I’m a bit in denial, even as I sit here surrounded by half-packed boxes. After 5 1/2 years of Irish adventures, my family and I are moving back to the USA on the 10th of September, just 30 days away.
It has been a bit crazy, trying to plan out the whens and hows, and I am desperate to cross things off a list of endless details that must be organised. But, deep down, I know this is going to be a lot harder than merely getting to the airport on time or finding the right car when we get there. It’s going to be really, really difficult to leave.
People keep asking me if I’m excited, and yes, of course I am! In my stacks of lists, there is one near the top for the first precious groceries I will buy when I’m settled back in Indiana – it includes things like cornmeal, applesauce, spicy salsa, Italian sausage and coffee-flavored ice cream. I can’t wait to see my friends and family again, and introduce them to my kids. And I’m really looking forward to making a fresh start and building a new life with (hopefully) more promise.

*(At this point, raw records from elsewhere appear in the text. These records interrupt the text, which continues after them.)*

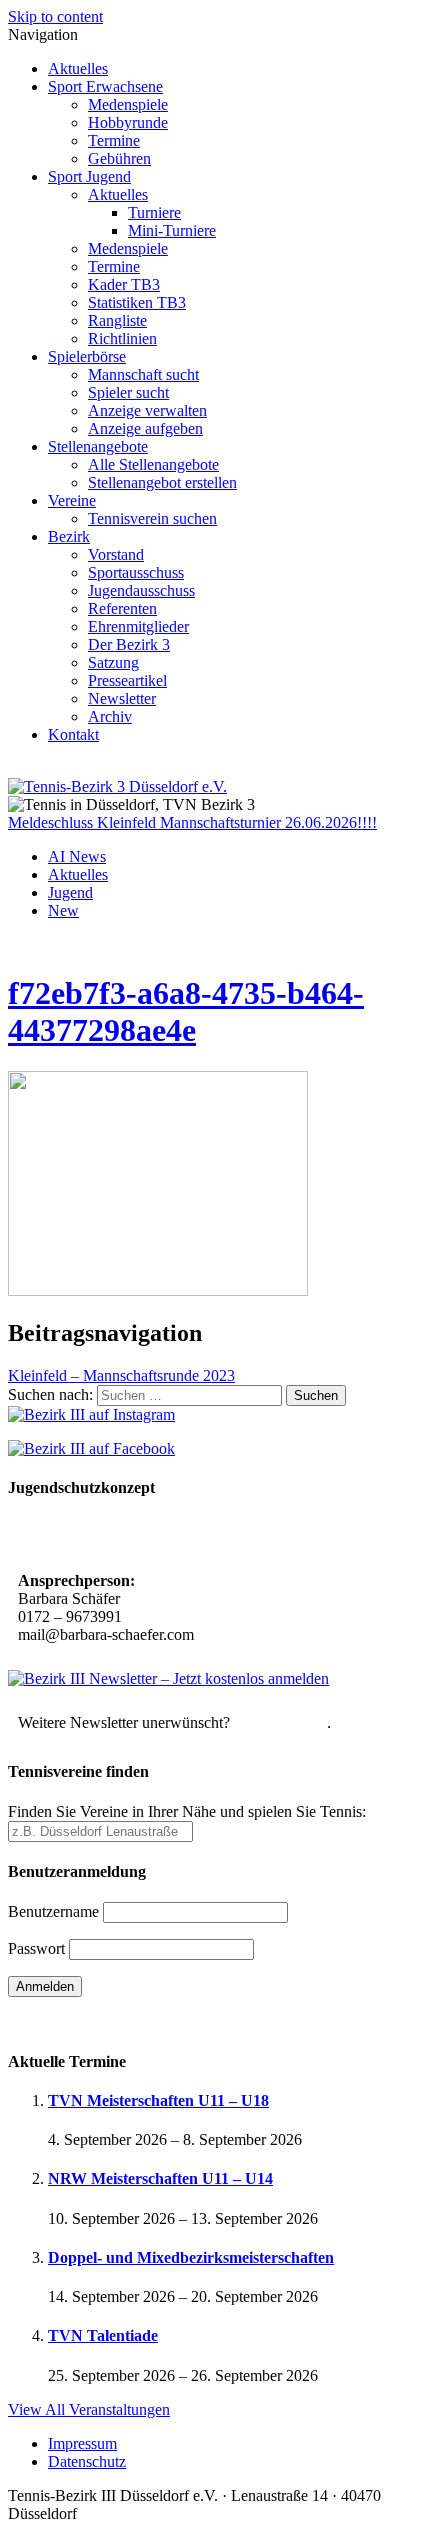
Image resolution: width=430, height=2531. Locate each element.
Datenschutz (87, 2461)
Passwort (36, 1948)
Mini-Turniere (172, 230)
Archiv (110, 716)
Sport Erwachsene (105, 86)
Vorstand (116, 554)
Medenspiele (128, 104)
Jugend (70, 892)
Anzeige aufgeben (145, 428)
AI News (77, 856)
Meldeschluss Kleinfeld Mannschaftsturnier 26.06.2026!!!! (192, 822)
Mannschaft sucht (143, 374)
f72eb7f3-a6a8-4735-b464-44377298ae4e (186, 1011)
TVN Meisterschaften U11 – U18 (158, 2100)
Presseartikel (127, 680)
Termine (114, 140)
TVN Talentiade (103, 2335)
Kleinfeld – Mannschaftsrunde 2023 (121, 1375)
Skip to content (55, 16)
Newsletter (122, 698)
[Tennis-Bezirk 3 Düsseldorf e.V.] (117, 786)
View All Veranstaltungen (89, 2409)
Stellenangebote (98, 446)
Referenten (122, 608)
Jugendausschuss (141, 590)
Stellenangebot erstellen (162, 482)
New (63, 910)
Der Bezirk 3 (129, 644)
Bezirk (69, 536)
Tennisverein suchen (152, 518)
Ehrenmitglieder (138, 626)
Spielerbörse (87, 356)
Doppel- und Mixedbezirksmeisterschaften (191, 2257)
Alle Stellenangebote (153, 464)
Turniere (154, 212)
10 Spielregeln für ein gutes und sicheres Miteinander (197, 1536)
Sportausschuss (136, 572)
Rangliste (117, 320)
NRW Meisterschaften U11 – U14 (160, 2178)
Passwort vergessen (69, 2021)
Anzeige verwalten (147, 410)
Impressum (82, 2443)
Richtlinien (122, 338)
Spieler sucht (128, 392)
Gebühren (119, 158)
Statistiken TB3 (137, 302)
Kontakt (73, 734)
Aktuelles (78, 68)
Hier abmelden (280, 1722)
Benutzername (53, 1911)
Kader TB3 (124, 284)
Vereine (72, 500)
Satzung (113, 662)
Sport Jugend (89, 176)
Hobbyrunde (128, 122)
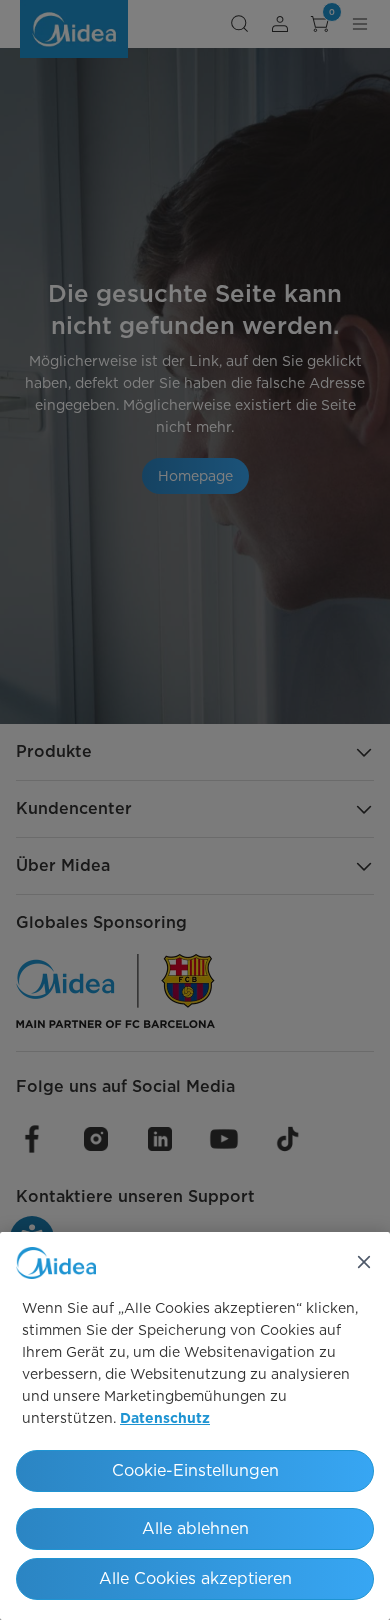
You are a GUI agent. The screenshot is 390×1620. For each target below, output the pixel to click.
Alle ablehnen (195, 1528)
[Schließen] (364, 1262)
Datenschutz (165, 1419)
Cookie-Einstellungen (195, 1470)
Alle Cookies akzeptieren (195, 1578)
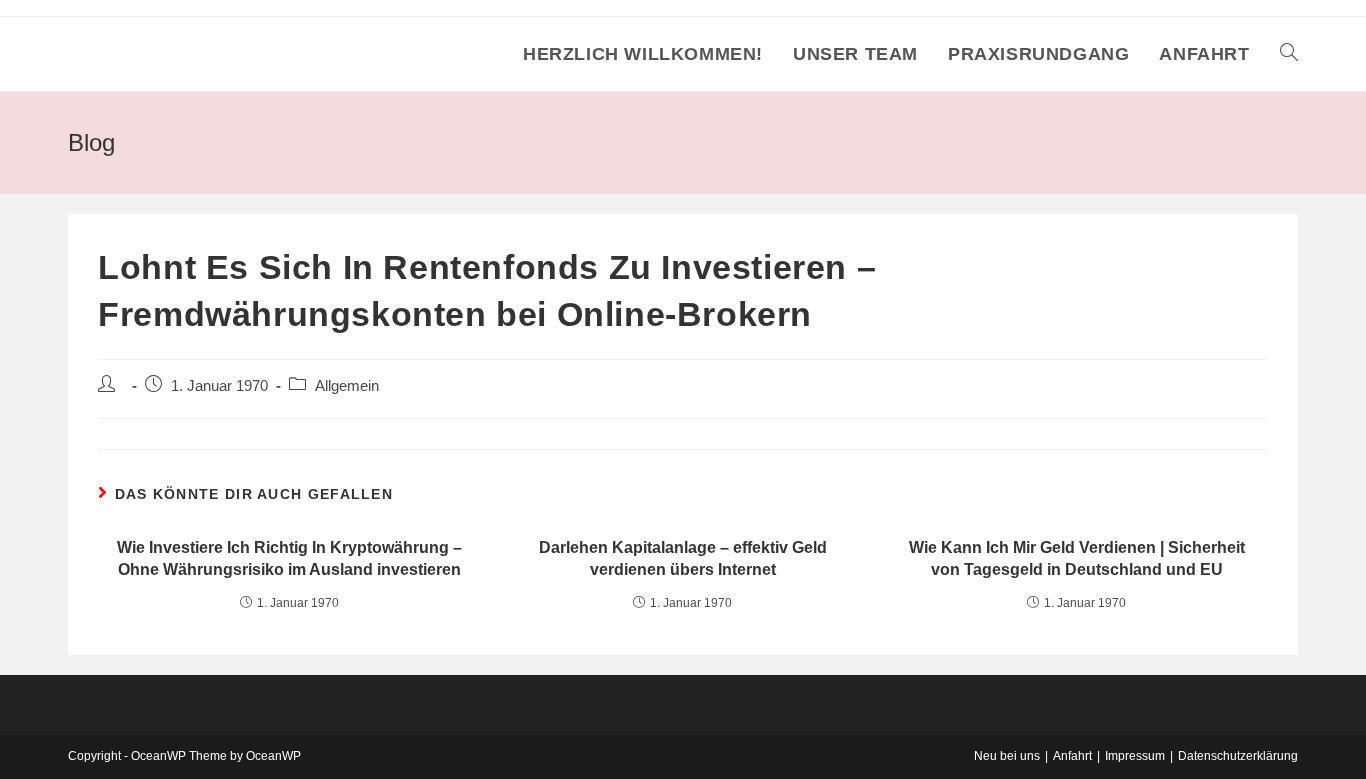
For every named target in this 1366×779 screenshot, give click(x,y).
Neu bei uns (1007, 756)
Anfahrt (1072, 756)
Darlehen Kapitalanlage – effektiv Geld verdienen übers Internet (683, 558)
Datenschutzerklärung (1238, 756)
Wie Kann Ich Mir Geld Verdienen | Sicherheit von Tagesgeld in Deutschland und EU (1077, 558)
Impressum (1135, 756)
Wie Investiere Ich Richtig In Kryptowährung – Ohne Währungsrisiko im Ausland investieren (289, 558)
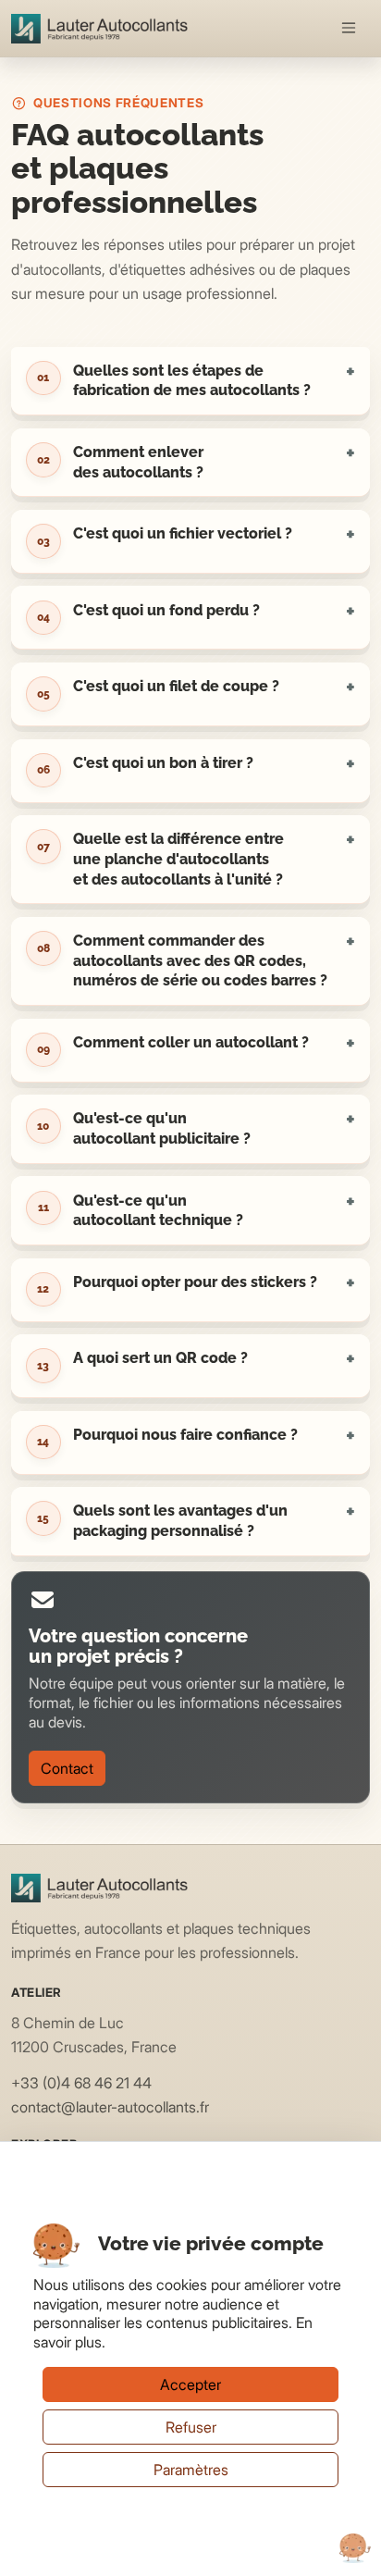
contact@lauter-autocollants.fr (110, 2107)
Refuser (191, 2427)
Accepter (190, 2384)
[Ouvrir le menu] (349, 28)
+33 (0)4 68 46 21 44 (81, 2083)
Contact (67, 1768)
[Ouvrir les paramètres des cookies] (355, 2548)
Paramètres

But Ireland has been a very special place for us, for me, as well. I don’t think I can actually put into words all the moments and places and people who have forever stamped this country on my heart. And really, I’ll forever be a transplant here – Ireland was never really “mine.” But there are bits and pieces of her I will carry with me from now until we return, which will hopefully be soon and often.
Friends and neighbours have been commenting on how “ah, so now you’re going home again,” but I don’t exactly feel that is true. If I’m completely honest, Drogheda never did feel absolutely like home to these restless bones, but I don’t feel like, in going back to the States, we will automatically slide into a comfortable sense of “home” there, either. But what I do hope for is that we can create our own home, a Kelly home, whatever that means and wherever that ends up being.
Whatever happens, and in spite of any inconveniences, dramas or hilarity that has gone on here, I am so glad I’ve lived in Ireland. I know, looking back, that it has changed me a great deal, and perhaps more importantly, it’s changed how I view the world around me.
Still – I have 30 more days to enjoy it. I’ll try to just savor that and not worry about what’s next too much.